***** ENTRIES PROVIDED

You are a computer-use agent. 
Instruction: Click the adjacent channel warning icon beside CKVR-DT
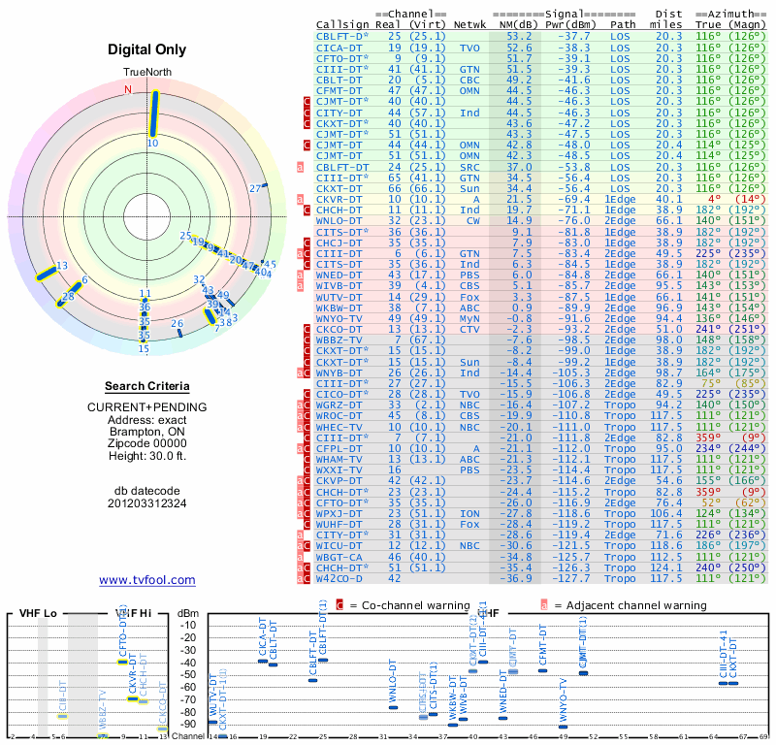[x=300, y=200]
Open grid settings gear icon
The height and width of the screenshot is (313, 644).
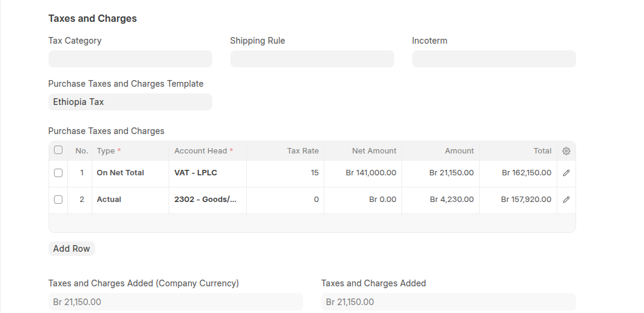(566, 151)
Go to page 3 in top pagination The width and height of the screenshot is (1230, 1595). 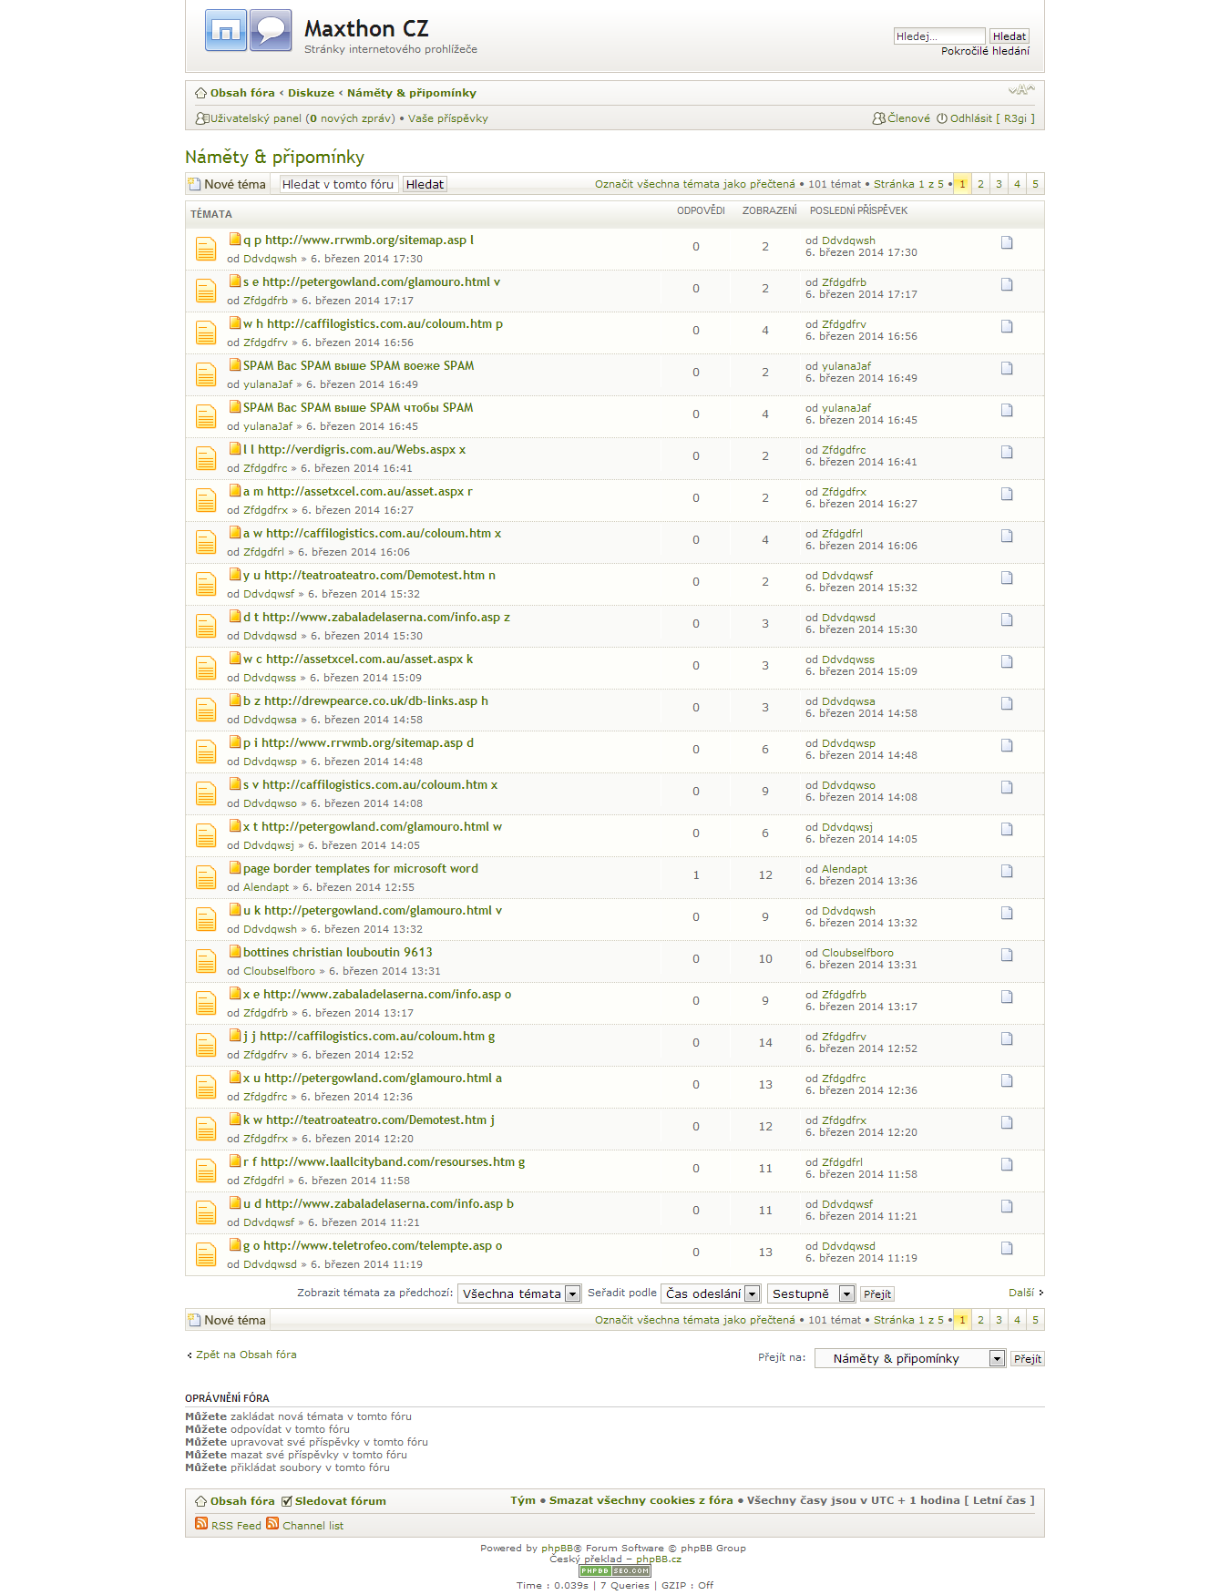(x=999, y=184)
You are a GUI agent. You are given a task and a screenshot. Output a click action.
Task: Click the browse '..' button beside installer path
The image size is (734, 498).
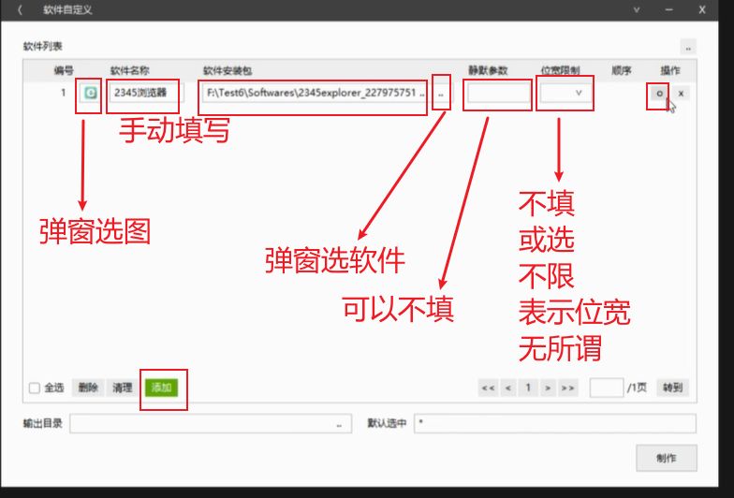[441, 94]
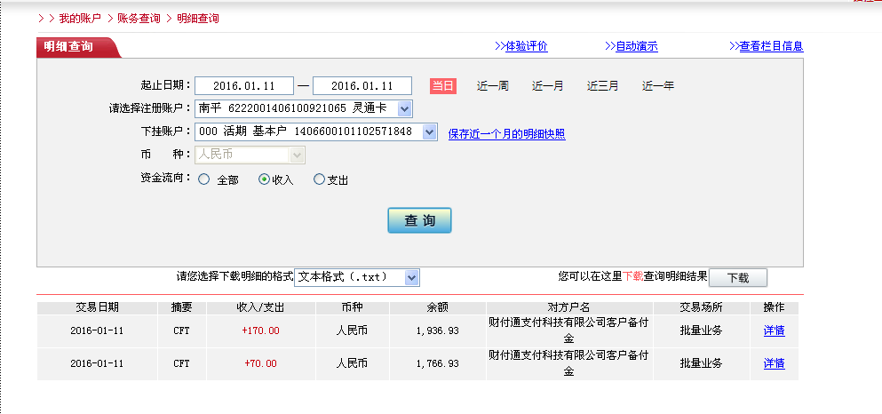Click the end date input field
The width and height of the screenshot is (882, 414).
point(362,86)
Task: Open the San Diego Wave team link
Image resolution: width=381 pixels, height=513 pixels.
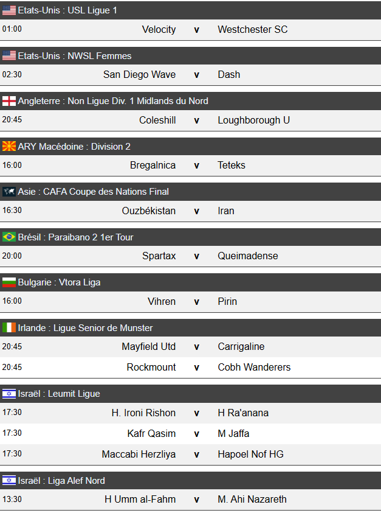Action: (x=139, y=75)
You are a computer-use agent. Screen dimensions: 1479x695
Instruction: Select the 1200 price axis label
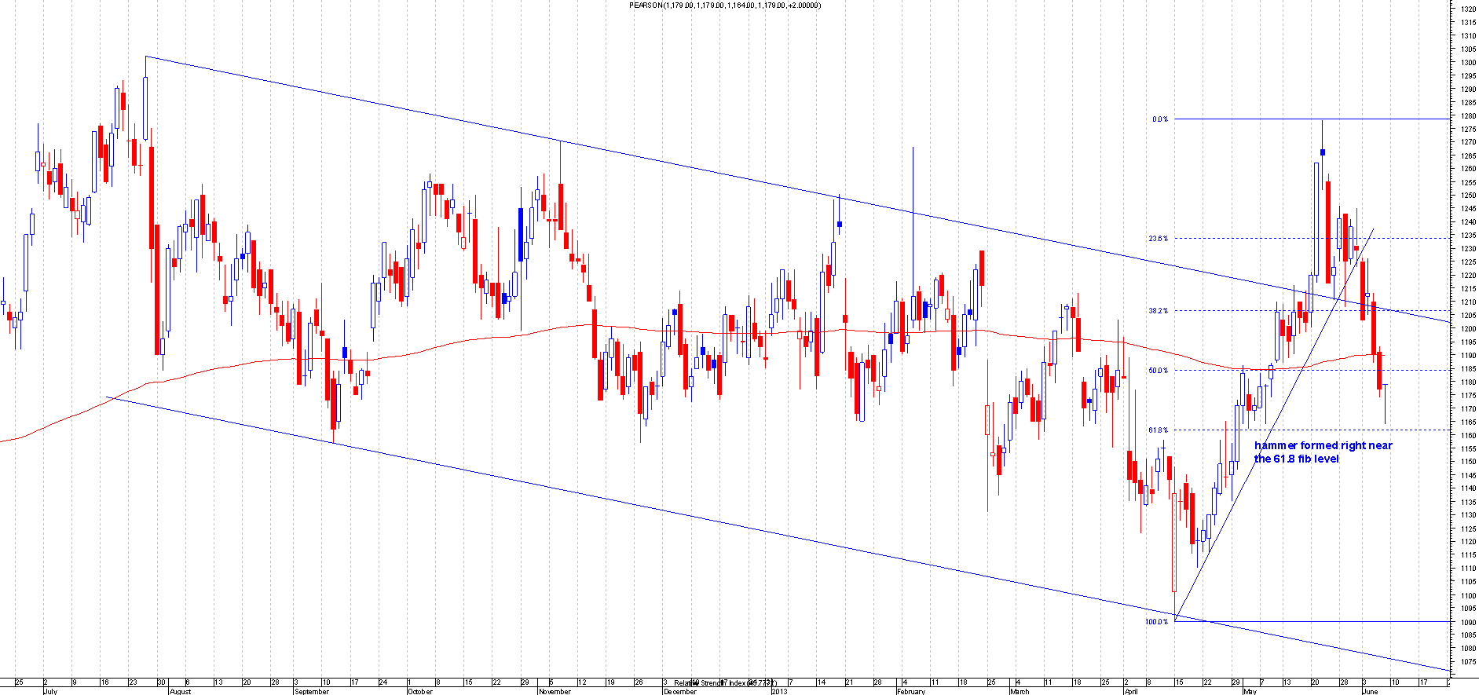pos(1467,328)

**********

• DIRECTIONS:
Write out exactly the stretch of lines that begins with the line containing "Task: Open the San Diego Wave team link" and ends with the last line of the records above, leaving out the pictures.

• RESPONSE BELOW:
Task: Open the San Diego Wave team link
Image resolution: width=381 pixels, height=513 pixels.
Action: (x=139, y=75)
You are a computer-use agent. Screen dimensions: 1479x695
Instruction: Select the 1200 price axis label
pos(1467,328)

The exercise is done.